Berger said Cooper backed out of that plan.
The House Democratic leader said later there had been no formal offer and called the Republican leaders' news conference a stunt because the GOP lacks the votes to pass a bill.
In a statement, Gov. Cooper said:
"It's frustrating that Republican leaders are more interested in political stunts than negotiating a compromise to repeal HB2. While Governor Cooper continues to work for a compromise, there are still issues to be worked out, and Republican leaders' insistence on including an Indiana-style RFRA provision remains a deal-breaker. Any compromise must work to end discrimination, repair our reputation, and bring back jobs and sports, and a RFRA is proven to do just the opposite."
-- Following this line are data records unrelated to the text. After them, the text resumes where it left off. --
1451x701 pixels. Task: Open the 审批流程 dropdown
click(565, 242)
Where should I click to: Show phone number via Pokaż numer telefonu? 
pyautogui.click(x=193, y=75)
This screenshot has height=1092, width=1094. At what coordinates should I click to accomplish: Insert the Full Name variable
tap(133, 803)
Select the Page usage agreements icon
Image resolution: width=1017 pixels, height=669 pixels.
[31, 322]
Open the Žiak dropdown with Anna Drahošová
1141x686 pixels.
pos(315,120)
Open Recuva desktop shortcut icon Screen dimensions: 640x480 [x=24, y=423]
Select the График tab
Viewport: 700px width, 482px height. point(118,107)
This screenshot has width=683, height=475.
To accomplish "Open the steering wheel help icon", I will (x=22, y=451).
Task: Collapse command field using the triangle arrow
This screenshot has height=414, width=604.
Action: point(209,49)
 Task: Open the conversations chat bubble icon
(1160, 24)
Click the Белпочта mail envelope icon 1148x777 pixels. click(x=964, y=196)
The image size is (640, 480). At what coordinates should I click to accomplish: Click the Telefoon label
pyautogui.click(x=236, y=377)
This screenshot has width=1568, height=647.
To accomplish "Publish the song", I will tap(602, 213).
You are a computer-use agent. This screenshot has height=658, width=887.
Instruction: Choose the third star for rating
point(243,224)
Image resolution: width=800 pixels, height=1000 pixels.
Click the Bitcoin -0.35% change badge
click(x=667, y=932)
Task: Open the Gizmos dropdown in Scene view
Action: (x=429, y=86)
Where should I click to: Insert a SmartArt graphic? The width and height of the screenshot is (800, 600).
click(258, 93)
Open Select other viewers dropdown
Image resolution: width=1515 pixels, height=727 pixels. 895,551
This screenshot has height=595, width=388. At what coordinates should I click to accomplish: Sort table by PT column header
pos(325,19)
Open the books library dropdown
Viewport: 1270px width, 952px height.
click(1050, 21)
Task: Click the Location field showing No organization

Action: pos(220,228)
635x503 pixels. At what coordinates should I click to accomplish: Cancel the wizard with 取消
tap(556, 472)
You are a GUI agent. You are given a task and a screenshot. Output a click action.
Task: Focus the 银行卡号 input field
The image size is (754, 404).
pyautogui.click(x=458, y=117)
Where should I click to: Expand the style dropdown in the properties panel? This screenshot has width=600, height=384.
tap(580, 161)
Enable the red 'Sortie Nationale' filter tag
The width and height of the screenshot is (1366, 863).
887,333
The following is the statement from Senate Leader Phil Berger and House Speaker Tim Moore:
"The governor's proposal: -- Repeals HB2; -- Guarantees privacy in bathrooms and shower facilities by leaving regulation of multi-occupancy facilities to the state, returning to the status quo prior to passage of Charlotte's bathroom ordinance that women and girls should not have to share bathrooms with men; -- Authorizes local governments to pass employment and accommodation non-discrimination ordinances, provided they are consistent with federal employment and accommodation non-discrimination law; and -- Protects the rights of conscience by allowing citizens to collect court costs and attorney fees if they successfully pursue legal action proving a violation of their constitutional rights, as protected by Article I Section 13 of the North Carolina Constitution and the First Amendment. "We believe the four points in Gov. Cooper's compromise proposal represent a path forward by repealing House Bill 2, protecting citizens' privacy in bathrooms and changing rooms, authorizing local governments to adopt anti-discrimination ordinances consistent with federal law, and providing legal protections for violations of constitutional rights of conscience. We believe if the governor can get Democratic legislators to support the principles outlined in his proposal, we can pass a bipartisan bill that will put the distraction of HB2 behind us once and for all," said Berger and Moore.